A1 ser cortadas las cuatro sogas, el aparato se elevó majestuosamente, en medio de los gritos de estupor de los sirvientes.

El dirigible ascendió hasta los ciento cincuenta metros, fue arrastrado al principio por el viento, pero luego, al ser puestas en marcha las hélices, inició su marcha hacia Zanzíbar.

Durante la ascensión Mateo no había pronunciado una sola palabra; apoyado sobre la barandilla contemplaba asombrado el inmenso dirigible.

— ¿Qué me dices, Mateo?

— Tu dirigible es maravilloso y desde ya podemos considerar como nuestro el tesoro ofrecido por el inglés.

— ¿Te sientes seguro?

— Completamente.

— ¿No tienes temor de precipitarte a tierra?

— Ninguno.

— Ahora iremos a buscar al árabe.

— ¿Podrás hacerlo aterrizar sobre la terraza?

— ¿No ves cómo obedece al timón?

— ¡Es maravilloso! Nunca imaginé que pudieras construir un dirigible tan grande y al mismo tiempo tan fácil de manejar.

— Como ves, es una cosa muy simple.

— ¿Cuándo llegaremos al continente?

— Mañana al mediodía si el viento nos ayuda.

— ¡Mira! ¡E1 velero de Altarik!

El germano se puso a observar desde la plataforma. El velero se dirigía a toda marcha hacia Zanzíbar, pero cada vez perdía más terreno, ante la velocidad muy superior del dirigible.

— Dejémoslo correr -dijo el germano-. Cuando él llegue a Zanzíbar nosotros ya habremos partido con El-Kabir y sus sirvientes.

— Nos hemos olvidado de dar un nombre al dirigible”.

— Si te parece lo llamaremos “Germania” -dijo Mateo. -De acuerdo.

— Ya estamos sobre los suburbios de Zanzíbar.

— ¿Conoces algo de motores, Mateo?

— Tengo bastante práctica.

— Serás entonces nuestro maquinista.

— Tú, Otto, dirigirás como capitán.

— ¿Qué función le daremos al árabe?

— Lo nombraremos cocinero, y si no le gusta se encargará de encender las pipas.

El dirigible se deslizaba tan tranquilamente que el griego se había serenado por completo. Para controlar su perfecto funcionamiento, el germano le hacía realizar las más diversas maniobras, las que se efectuaban perfectamente, con gran satisfacción del constructor.

— Funciona estupendamente -dijo Otto-. Ha superado todas mis previsiones.

— ¿No esperabas tanto?

— Nunca imaginé que fuera tan obediente al timón. Claro está que ahora el viento es débil.

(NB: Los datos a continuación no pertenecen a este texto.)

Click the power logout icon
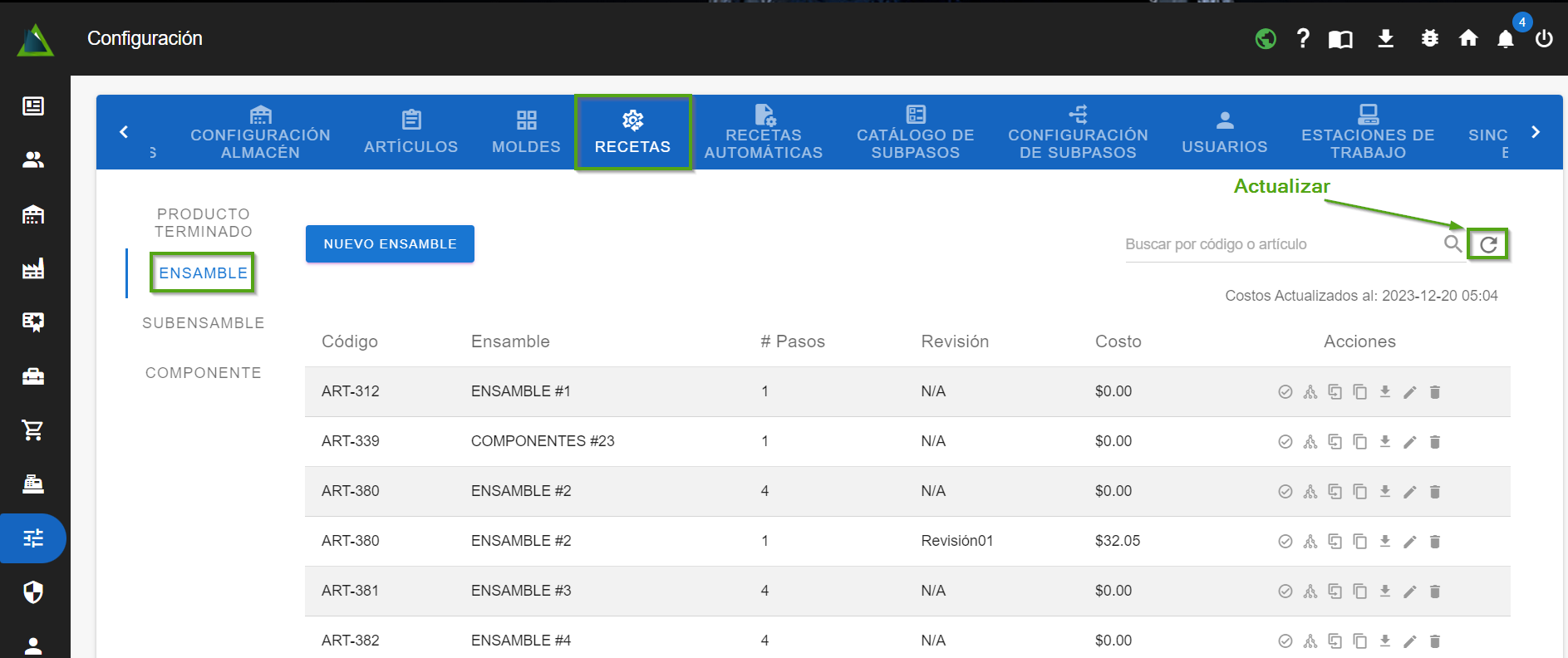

— ¿Y si soplara con fuerza?

— Podríamos manejarlo también con bastante facilidad. ¡Mira! Ya estamos volando sobre Zanzíbar.

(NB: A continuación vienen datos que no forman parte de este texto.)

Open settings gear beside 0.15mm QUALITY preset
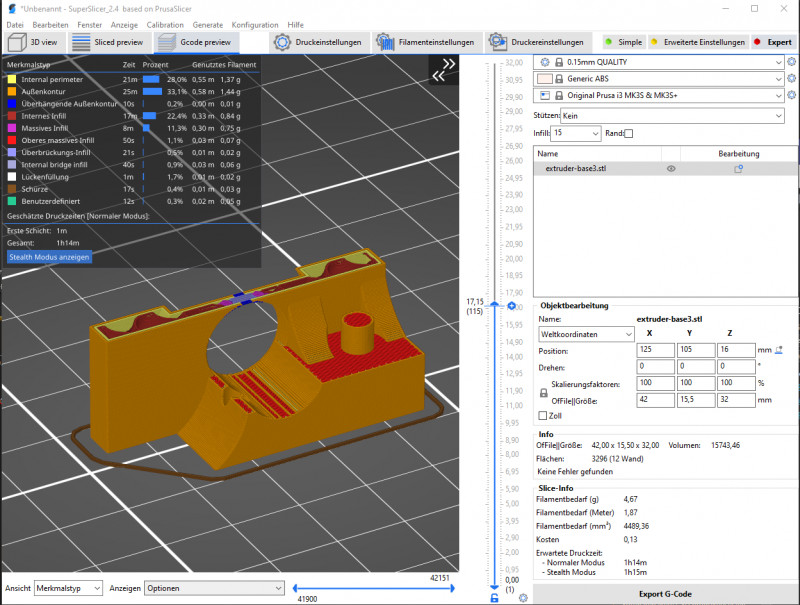 click(791, 61)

El griego se inclinó sobre la barandilla; como apenas eran las dos de la mañana, la ciudad estaba a oscuras y desierta. A lo lejos se veía una luz sobre una terraza.

— Es la casa de El-Kabir -dijo-. El árabe nos espera.

— Preparen la escala de cuerdas.

— ¿Y si arrojáramos un ancla?

— No es necesario, porque puedo frenar perfectamente el dirigible. ¡Apúrense! Ya estamos casi sobre la casa. El germano detuvo los motores, dejando que el dirigible avanzase por su solo impulso.

— ¡Arroja la escala!

Mientras el “Germania” se detenía, la escala de cuerdas cayó exactamente sobre la terraza iluminada. -¿Son ustedes, amigos? -gritó una voz temblorosa.

— Sube, El-Kabir.

— ¿Hay algún riesgo?

— Ninguno.

— Sube rápido con tus esclavos, que tenemos prisa.

— Ya voy -dijo el árabe, comenzando a trepar por la escala.